The only change was in the means of producing a software interrupt to commence timeout processing. The new routine to produce a software interrupt under software control, sint(), is described in section 3.1 "Traps and Interrupts". - 59-
Timeouts
Timeouts are used by the operating system to execute a routine in a specified amount of time after the request. A record is set up with the function to be called and the length of time in ticks to wait until it is called. Each time a clock interrupt occurs the time is decremented and when it reaches zero the routine is executed.
Whenever it is time to process the timeouts the clock causes a software interrupt at a lower priority than the clock which initiates them. It is possible that timeout processing takes more than one tick so they must be processed at a lower priority enabling clock interrupts to be caught and processed.
Signals
Signals are the means of notifying processes of events which are of interest to them. Several types of events may cause signals: a hardware trap, a user hitting the "delete" key on a terminal causing a software interrupt, or the use of the "kill" system call.
All traps except the supervisor (system call) or memory management traps send a signal to the user process responsible whenever they occur in user mode. The memory management trap only causes a process to be signalled if a protection level has been violated or the requested page cannot be supplied, as described in section 3.5 "Memory Management".

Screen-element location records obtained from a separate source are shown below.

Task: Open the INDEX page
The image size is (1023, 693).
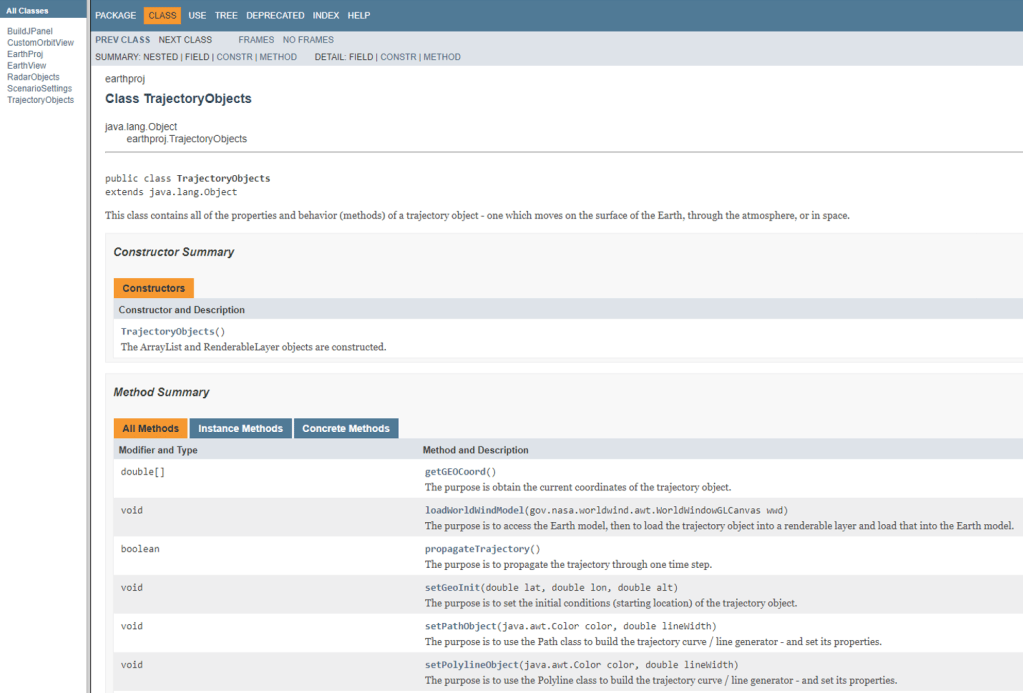Action: pyautogui.click(x=325, y=16)
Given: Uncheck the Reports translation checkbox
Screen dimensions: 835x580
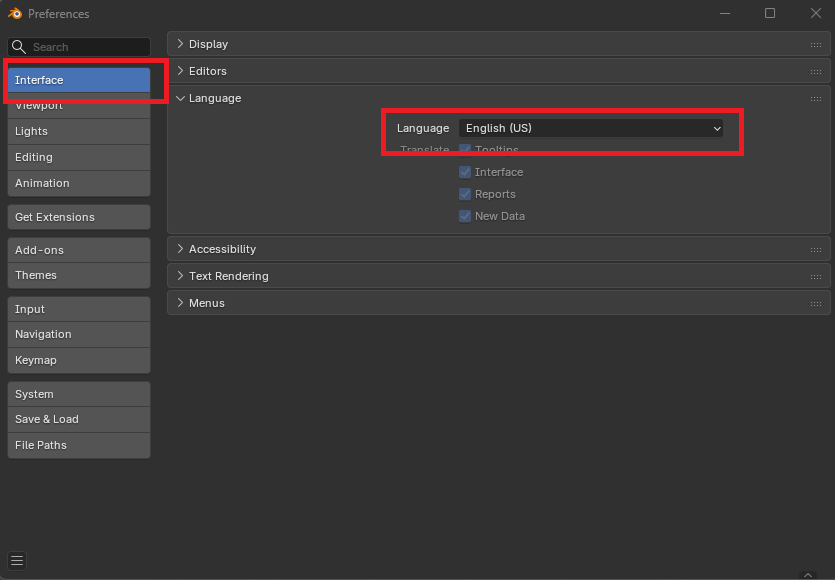Looking at the screenshot, I should click(465, 194).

The "delete" character causes a "kill" signal to be sent to the process currently attached to the terminal from which the character was received.
The "kill" system call may be used to send signals to processes. Kill allows a process number to be specified as the target of the signal or it can be used to signal all processes associated with the same terminal as the process which used the system call.

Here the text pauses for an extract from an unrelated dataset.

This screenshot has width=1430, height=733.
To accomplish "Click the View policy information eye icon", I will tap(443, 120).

The default processing performed for a signalled process is to terminate it and for some cases (eg. for most traps) to produce a file containing the process image at the time the error occurred. The file is always called "core".
It is possible to anticipate the occurrence of a signal and specify an alternative action. The "signal" system call allows a user process to specify a user routine which is to be performed on receipt of the signal specified in the system call by that process. - 60-
The routine which executes the user specified routine when a signal is expected, sendsigO, is machine dependent. It alters the return address on the system stack so it will return to a different address in user mode and it sets up a stack frame on the user stack for the return from the routine which is run as a result of the signal. The shape of the stack frame depends on the microprocessor involved. SendsigO has yet to be rewritten.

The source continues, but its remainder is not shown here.